Taxon sampling information of astragalus and its adulterants.

Experiment number speciesSampling spot
S1-S5 Astragalus membranaceus ShaanxiChina
SD1-SD9 Astragalus membranaceus ShaanxiChina
GS1-GS6 Astragalus mongholicus Gansu China
NM1-NM10 Astragalus mongholicus NeimengChina
SX1-SX10 Astragalus mongholicus Shanxi China
HHQ1-HHQ7 Astragalus chinensis BeijingChina
CY1-CY6 Astragalus scaberrimus BeijingChina
JK1-JK3 Malva pusilla ShaanxiChina
MX Medicago sativa ShaanxiChina
HH1-HH7 Melilotus officinalis ShaanxiChina
HQ1-HQ12 Hedysarum polybotrys GansuChina
XJ Astragalus adsurgens BeijingChina

2.2. DNA Extraction, PCR Amplification, and Sequencing

The material specimens were naturally dried and 30 mg of dried plant material was used for the DNA extraction. Samples were rubbed for two minutes at a frequency of 30 r/s in a FastPrep bead mill (Retsch MM400, Germany), and total genomic DNA was isolated from the crushed material according to the manufacturer's instructions (Plant Genomic DNA Kit, Tiangen Biotech Co., China). We made the following modifications to the protocol: chloroform was diluted with isoamyl alcohol (24 : 1 in the same volume) and buffer solution GP2 with isopropanol (same volume). The powder, 700 μL of 65°C GP1, and 1 μL β-mercaptoethanol were mixed for 10–20 s before being incubated for 60 minutes at 65°C. Then, 700 μL of the chloroform:isoamyl alcohol mixture was added and the solution was centrifuged for 5 minutes at 12000 rpm (~13400 ×g). Supernatant was removed and placed into a new tube before adding 700 μL isopropanol and blending for 15–20 minutes. The mixture was centrifuged in CB3 spin columns for 40 s at 12000 rpm. The filtrate was discarded and 500 μL GD (adding quantitative anhydrous ethanol before use) was added before centrifuging at 12000 rpm for 40 s.
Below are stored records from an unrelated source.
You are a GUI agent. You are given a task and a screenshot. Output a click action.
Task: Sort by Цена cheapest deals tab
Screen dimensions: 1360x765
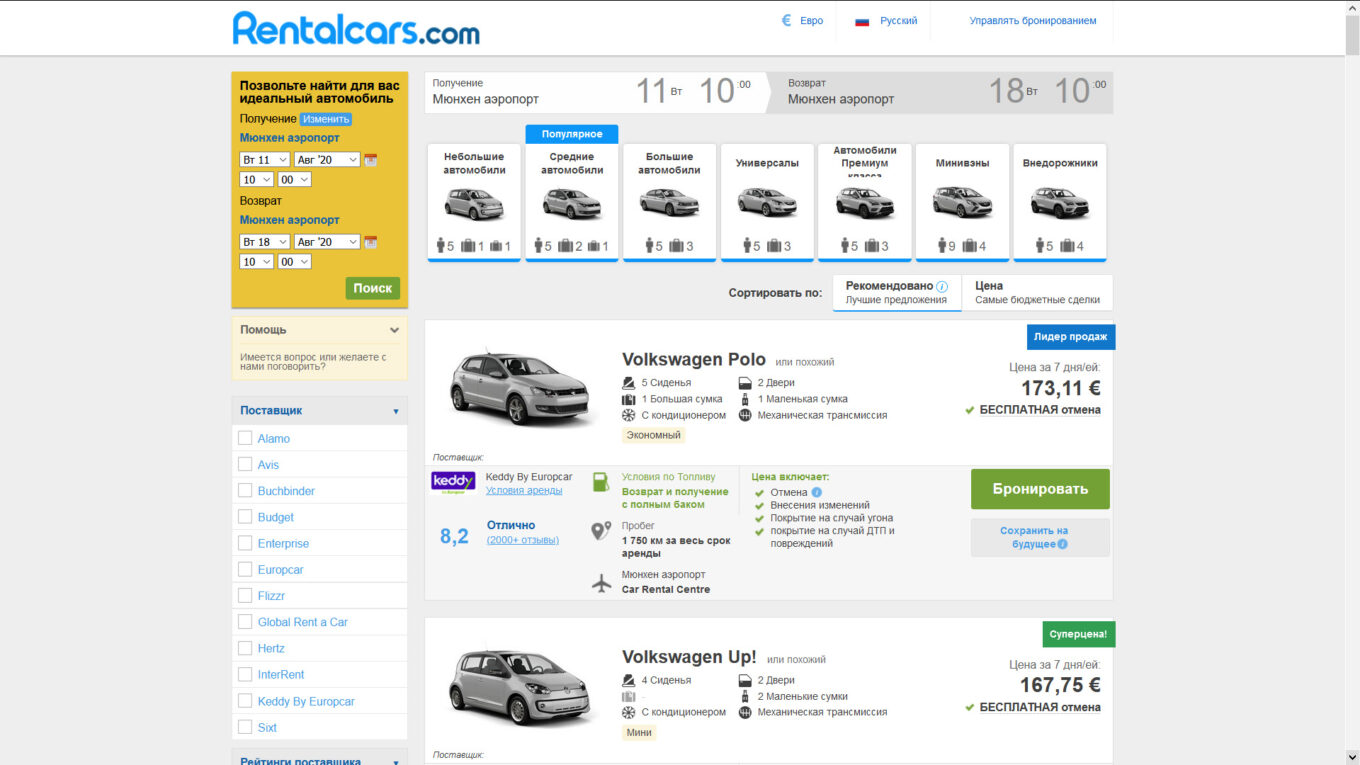click(1036, 293)
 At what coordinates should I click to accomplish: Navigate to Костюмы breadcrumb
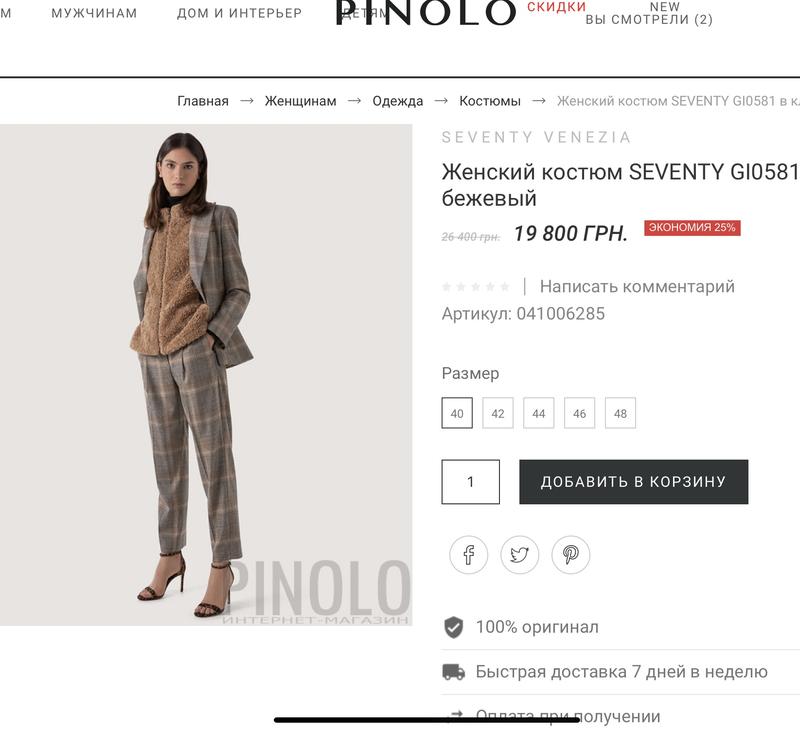pyautogui.click(x=490, y=101)
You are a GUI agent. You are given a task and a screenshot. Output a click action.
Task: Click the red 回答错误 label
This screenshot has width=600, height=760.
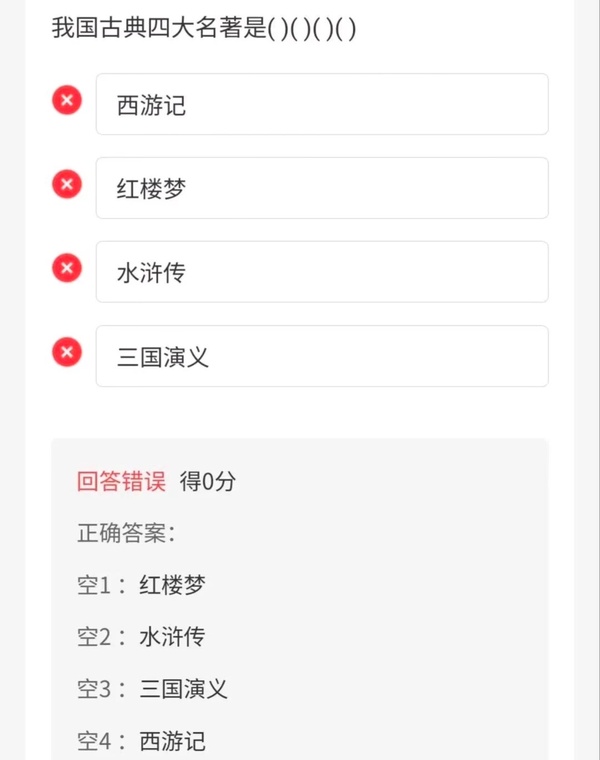click(121, 481)
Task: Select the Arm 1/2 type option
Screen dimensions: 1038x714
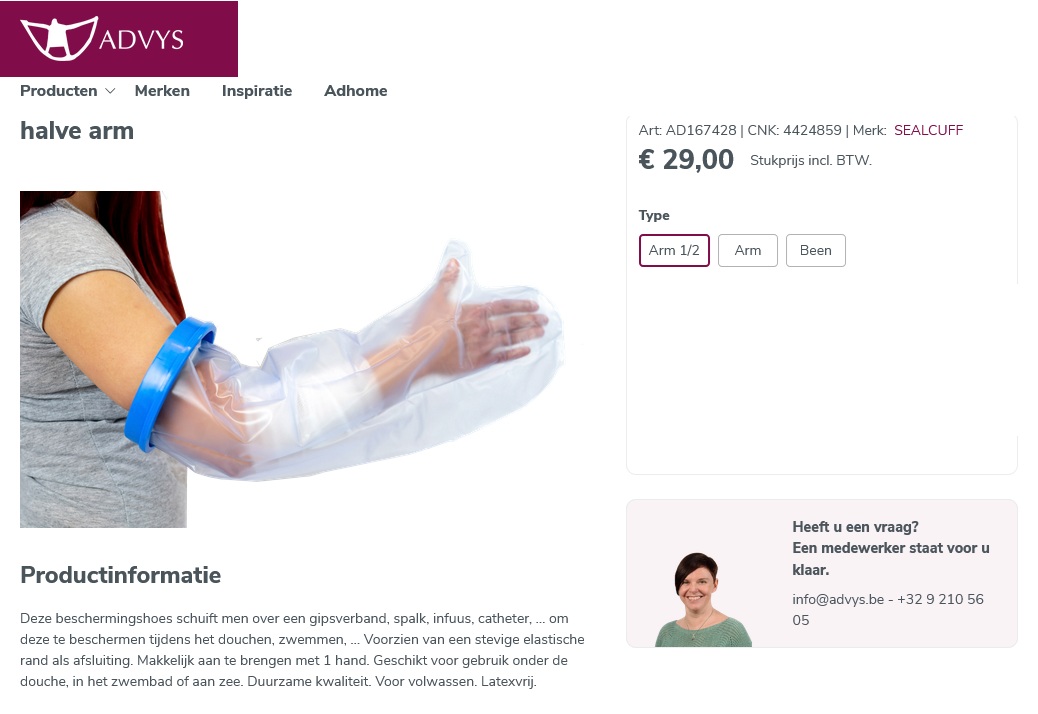Action: [x=674, y=250]
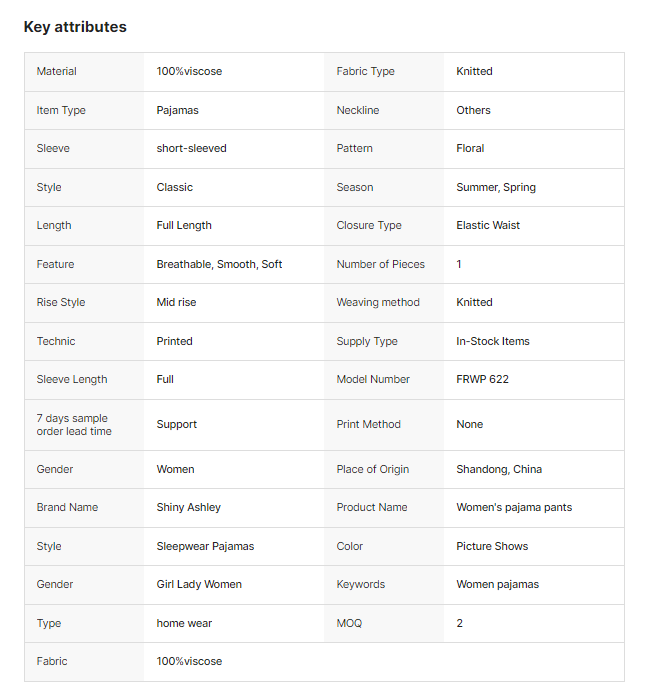Viewport: 654px width, 693px height.
Task: Click the Full Length value
Action: click(184, 225)
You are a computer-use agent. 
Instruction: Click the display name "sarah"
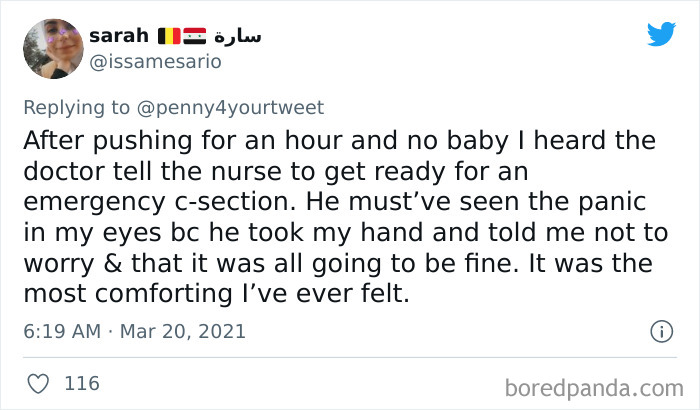point(119,36)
The filtrate was discarded and 700 μL PW (adding quantitative anhydrous ethanol before use) was used to wash the membrane before centrifuging for 40 s at 12000 rpm. This step was repeated with 500 μL PW, followed by a final centrifuge for 2 minutes at 12000 rpm to remove residual wash buffer. The spin column was dried at room temperature for 3–5 minutes and then centrifuged for 2 minutes at 12000 rpm to obtain the total DNA. General PCR reaction conditions and universal DNA barcode primers were used for the ITS, ITS2, and psbA-trnH barcodes, as presented in Table 2 [24-26]. PCR amplification was performed on 25-μL reaction mixtures containing 2 μL DNA template (20–100 ng), 8.5 μL ddH2O, 12.5 μL 2× Taq PCR Master Mix (Beijing TransGen Biotech Co., China), and 1/1-μL forward/reverse (F/R) primers (2.5 μM). The reaction mixtures were amplified in a 9700 GeneAmp PCR system (Applied Biosystems, USA). Amplicons were visualized by electrophoresis on 1% agarose gels. Purified PCR products were sequenced in both directions using the ABI 3730XL sequencer (Applied Biosystems, USA).
Table 2

Primers and PCR reaction conditions.

Primer namePrimer sequences (5′-3′)PCR reaction condition
ITS2
 2FATGCGATACTTGGTGTGAAT94°C 5 min;
 3RGACGCTTCTCCAGACTACAAT94°C 30 s, 56°C 30 s,72°C 45 s, 40 cycles;72°C 10 min;
ITS
 4RTCCTCCGCTTATTGATATGC94°C 5 min;
 5FGGAAGTAAAAGTCGTAACAAGG94°C 1 min, 50°C 1 min, 72°C 1.5 min + 3 s/cycle, 30 cycles;72°C 7 min;
psbA
 fwdPAGTTATGCATGAACGTAATGCTC94°C 4 min;
trnH
 rev THCGCGCATGGTGGATTCACAATCC94°C 30 s, 55°C 1 min, 72°C 1 min, 35 cycles; 72°C 10 min;

2.3. Sequence Assembly, Alignment, and Analysis

Sequencing peak diagrams were obtained and proofread, and then contigs were assembled using a CodonCode Aligner 5.0.1 (CodonCode Co., USA). Complete ITS2 sequences were obtained using the HMMer annotation method, based on the Hidden Markov model (HMM) [27]. All of the sequences were aligned using ClustalW, in combination with 317 sequences from six commonly used barcodes (ITS2, ITS, psbA-trnH, matK, rbcL, and COI), which were downloaded from the GenBank database (Table 3). Sequence genetic distance and GC content were calculated using the maximum composite likelihood model. Maximum likelihood (ML) trees were constructed based on the Tamura-Nei model, and bootstrap tests were conducted using 1000 repeats to assess the confidence of the phylogenetic relationships by MEGA 6.0 software [28]. The barcoding gap, defined as the spacer region between intra- and interspecific genetic variations, and identification efficiency, based on BLAST1 and K2P nearest distance, were performed by the Perl language algorithm (Putty) [25, 29, 30].
Table 3

Sequences from GenBank for identifying Astragalus and its adulterants.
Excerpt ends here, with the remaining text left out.